REQUIREMENT
Please print every record below exactly as it appears.
(MATERIAL FOR THIS EXERCISE)
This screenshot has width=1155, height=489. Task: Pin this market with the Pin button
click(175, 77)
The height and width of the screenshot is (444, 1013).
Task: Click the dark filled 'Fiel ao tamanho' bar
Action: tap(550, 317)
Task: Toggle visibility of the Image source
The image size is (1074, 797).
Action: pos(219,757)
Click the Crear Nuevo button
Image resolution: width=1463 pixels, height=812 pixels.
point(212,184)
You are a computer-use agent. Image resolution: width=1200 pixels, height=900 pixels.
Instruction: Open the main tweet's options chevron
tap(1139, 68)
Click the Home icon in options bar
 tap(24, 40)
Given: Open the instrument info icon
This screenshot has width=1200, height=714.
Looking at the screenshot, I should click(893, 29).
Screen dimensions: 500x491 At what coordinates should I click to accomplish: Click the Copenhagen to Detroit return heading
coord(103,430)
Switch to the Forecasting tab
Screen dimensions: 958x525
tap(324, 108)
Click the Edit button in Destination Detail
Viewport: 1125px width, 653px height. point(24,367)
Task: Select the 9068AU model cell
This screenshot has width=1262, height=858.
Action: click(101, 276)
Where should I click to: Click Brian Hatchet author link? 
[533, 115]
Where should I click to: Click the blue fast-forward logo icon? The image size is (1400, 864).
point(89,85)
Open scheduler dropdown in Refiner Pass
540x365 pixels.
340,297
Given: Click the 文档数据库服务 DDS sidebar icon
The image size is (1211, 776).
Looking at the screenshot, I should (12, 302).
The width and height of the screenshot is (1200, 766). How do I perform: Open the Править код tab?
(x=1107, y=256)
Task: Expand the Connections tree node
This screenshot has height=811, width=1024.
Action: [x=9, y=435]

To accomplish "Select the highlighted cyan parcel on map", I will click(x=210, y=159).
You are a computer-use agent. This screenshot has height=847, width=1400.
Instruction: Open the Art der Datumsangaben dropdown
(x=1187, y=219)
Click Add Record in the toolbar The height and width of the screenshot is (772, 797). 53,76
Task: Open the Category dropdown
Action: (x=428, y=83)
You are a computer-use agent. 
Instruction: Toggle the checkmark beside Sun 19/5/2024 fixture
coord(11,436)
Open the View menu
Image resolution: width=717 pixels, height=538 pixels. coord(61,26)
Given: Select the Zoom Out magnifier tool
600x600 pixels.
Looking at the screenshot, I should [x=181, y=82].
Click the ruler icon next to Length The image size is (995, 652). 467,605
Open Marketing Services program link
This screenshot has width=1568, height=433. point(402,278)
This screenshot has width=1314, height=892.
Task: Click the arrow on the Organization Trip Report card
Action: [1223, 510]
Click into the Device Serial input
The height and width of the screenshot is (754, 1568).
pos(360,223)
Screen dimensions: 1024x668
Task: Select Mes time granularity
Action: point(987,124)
(End MATERIAL FOR THIS EXERCISE)
SOLUTION TO THE EXERCISE
This screenshot has width=1155, height=489. Task: Pin this market with the Pin button
click(175, 77)
The height and width of the screenshot is (444, 1013).
Task: Click the dark filled 'Fiel ao tamanho' bar
Action: tap(550, 317)
Task: Toggle visibility of the Image source
The image size is (1074, 797).
Action: pos(219,757)
Click the Crear Nuevo button
Image resolution: width=1463 pixels, height=812 pixels.
point(212,184)
You are a computer-use agent. Image resolution: width=1200 pixels, height=900 pixels.
Instruction: Open the main tweet's options chevron
tap(1139, 68)
Click the Home icon in options bar
 tap(24, 40)
Given: Open the instrument info icon
This screenshot has width=1200, height=714.
Looking at the screenshot, I should click(893, 29).
Screen dimensions: 500x491 At what coordinates should I click to accomplish: Click the Copenhagen to Detroit return heading
coord(103,430)
Switch to the Forecasting tab
Screen dimensions: 958x525
tap(324, 108)
Click the Edit button in Destination Detail
Viewport: 1125px width, 653px height. point(24,367)
Task: Select the 9068AU model cell
This screenshot has width=1262, height=858.
Action: click(101, 276)
Where should I click to: Click Brian Hatchet author link? 
[533, 115]
Where should I click to: Click the blue fast-forward logo icon? The image size is (1400, 864).
point(89,85)
Open scheduler dropdown in Refiner Pass
540x365 pixels.
340,297
Given: Click the 文档数据库服务 DDS sidebar icon
The image size is (1211, 776).
Looking at the screenshot, I should (12, 302).
The width and height of the screenshot is (1200, 766). How do I perform: Open the Править код tab?
(x=1107, y=256)
Task: Expand the Connections tree node
This screenshot has height=811, width=1024.
Action: [x=9, y=435]

To accomplish "Select the highlighted cyan parcel on map", I will click(x=210, y=159).
You are a computer-use agent. This screenshot has height=847, width=1400.
Instruction: Open the Art der Datumsangaben dropdown
(x=1187, y=219)
Click Add Record in the toolbar The height and width of the screenshot is (772, 797). 53,76
Task: Open the Category dropdown
Action: (x=428, y=83)
You are a computer-use agent. 
Instruction: Toggle the checkmark beside Sun 19/5/2024 fixture
coord(11,436)
Open the View menu
Image resolution: width=717 pixels, height=538 pixels. coord(61,26)
Given: Select the Zoom Out magnifier tool
600x600 pixels.
Looking at the screenshot, I should [x=181, y=82].
Click the ruler icon next to Length The image size is (995, 652). 467,605
Open Marketing Services program link
This screenshot has width=1568, height=433. point(402,278)
This screenshot has width=1314, height=892.
Task: Click the arrow on the Organization Trip Report card
Action: [1223, 510]
Click into the Device Serial input
The height and width of the screenshot is (754, 1568).
pos(360,223)
Screen dimensions: 1024x668
Task: Select Mes time granularity
Action: point(987,124)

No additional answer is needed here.